FAILURE TO SECURE A HEARING DEPRIVES DEFENDANT OF ANTI-SLAPP PROTECTIONS AND INTERLOCUTORY APPEAL

Braun v. Gordon
Braun v. Haley
Dallas Court of Appeals, Nos. 05-17-00176-CV and 05-17-00086-CV (September 26, 2017)
Justices Francis (Haley Opinion, here), Myers (Gordon Opinion, here), and Whitehill
Under this state’s anti-SLAPP statute, the Texas Citizens Participation Act, a hearing on a motion to dismiss ordinarily “must be set not later than the 60th day after the date of service of the motion …, but in no event shall the hearing occur more than 90 days after service of the motion” (unless the court allows discovery on the motion, which can push the hearing deadline to 120 days). TEX. CIV. PRAC. & REM. CODE § 27.004. The trial court then must rule on the motion “not later than the 30th day following the date of the hearing.” Id. § 27.005(a). If it doesn’t, “the motion is considered to have been denied by operation of law and the moving party may appeal.” Id. § 27.008(a). But, what happens when no hearing occurs within the time prescribed by statute? Nothing good for the movant, says the Dallas Court of Appeals in two related opinions.

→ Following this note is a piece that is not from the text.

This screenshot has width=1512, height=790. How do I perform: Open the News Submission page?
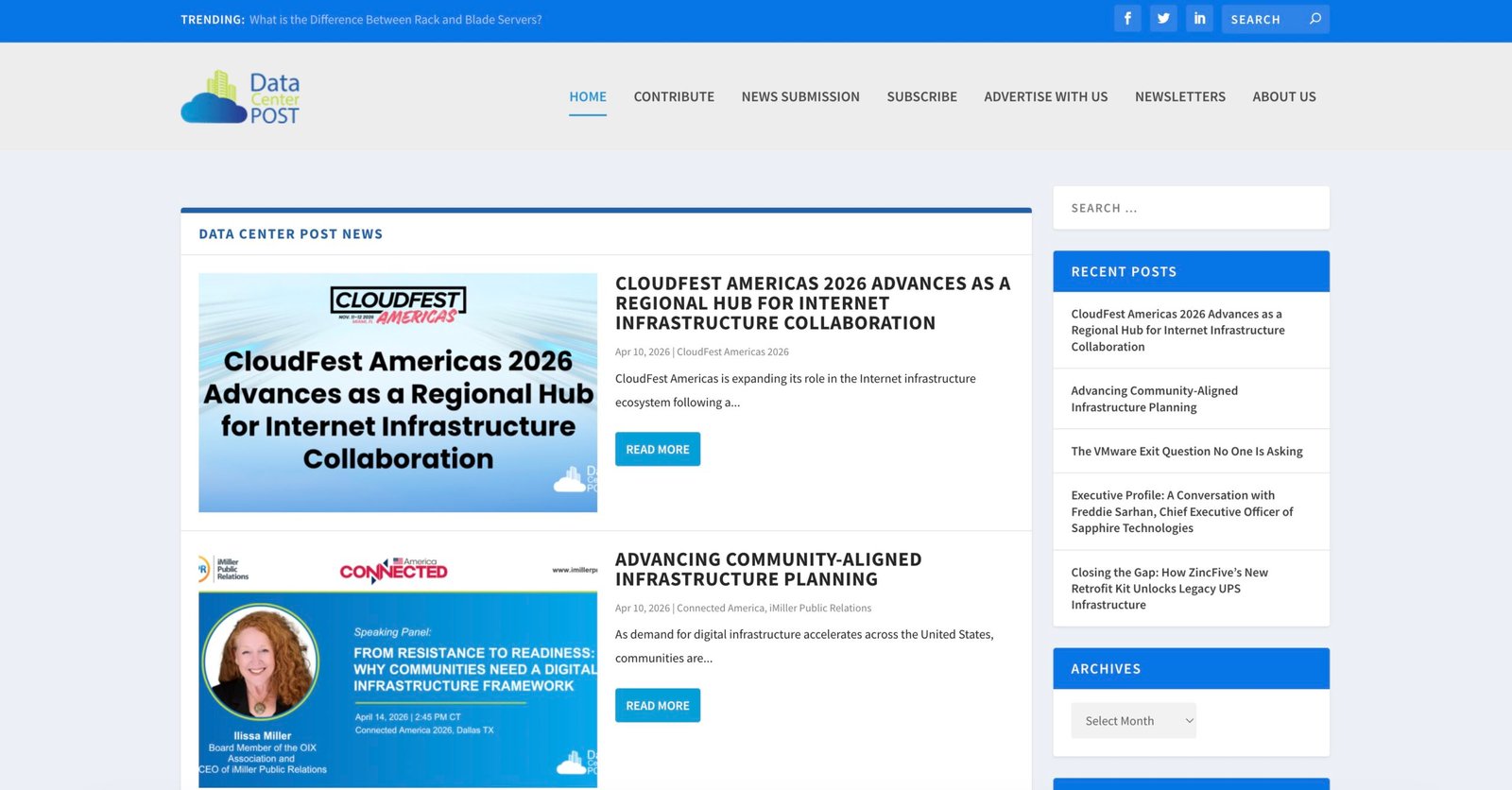tap(800, 97)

In Gordon and Haley, Braun timely filed motions to dismiss under the TCPA. But she did not get a hearing set within the statutory deadline in either case. Nevertheless, shortly after 120 days had elapsed since the filing of her motion in each case—the 120 days apparently comprising the passing of both the 90-day hearing deadline of § 27.004 and the 30-day deadline for a ruling in §§ 27.005(a) and 27.008(a)—Braun filed a notice of appeal, arguing her motion had been denied by operation of law. But the Dallas Court of Appeals disagreed and dismissed both appeals for want of jurisdiction, citing the absence of an appealable order. The Court explained that denial by operation of law under § 27.008(a), and the corollary right of appeal, are expressly predicated on the lapse of time after a hearing on the motion. No hearing, no denial by operation of law, and therefore no appeal, said the Court.

Braun argued that would lead to absurd results in two respects. First, she said, it would allow a trial court to effectively deny a motion to dismiss without actually ruling and therefore without appeal—creating a giant loophole in the statute. But the Court of Appeals reminded her that the burden rests on the movant to obtain a hearing. Failure to do that, like failure to timely file a motion in the first place, forfeits the movant’s right to the statute’s protections, including the right of interlocutory appeal. Braun protested that she had tried to get hearings set within the statutory deadline, but that the trial court would not accommodate her requests. The appeals court, however, found nothing in the record to reflect her purported attempts to obtain a hearing or the trial court’s lack of cooperation. So, those allegations could not be considered on appeal. The Court did not say whether the outcome might have been different if the record on appeal had confirmed that Braun did seek a timely hearing, and that the trial court ignored or denied such requests. It did note, but expressly reserved for another day, the question whether a movant could seek mandamus to compel a timely hearing if a trial court refused to set one.

Second, Braun argued the Court’s ruling left the parties in limbo in the trial court. Under the TCPA, the filing of a motion to dismiss suspends discovery. If there is no denial by operation of law in these circumstances, does that mean the parties and the case are simply frozen in place? No, said the Court. The better reading of the statute, again, is that the movant’s failure to carry his or her burden to obtain a timely hearing forfeits the statutory stay of discovery, just like all other statutory protections.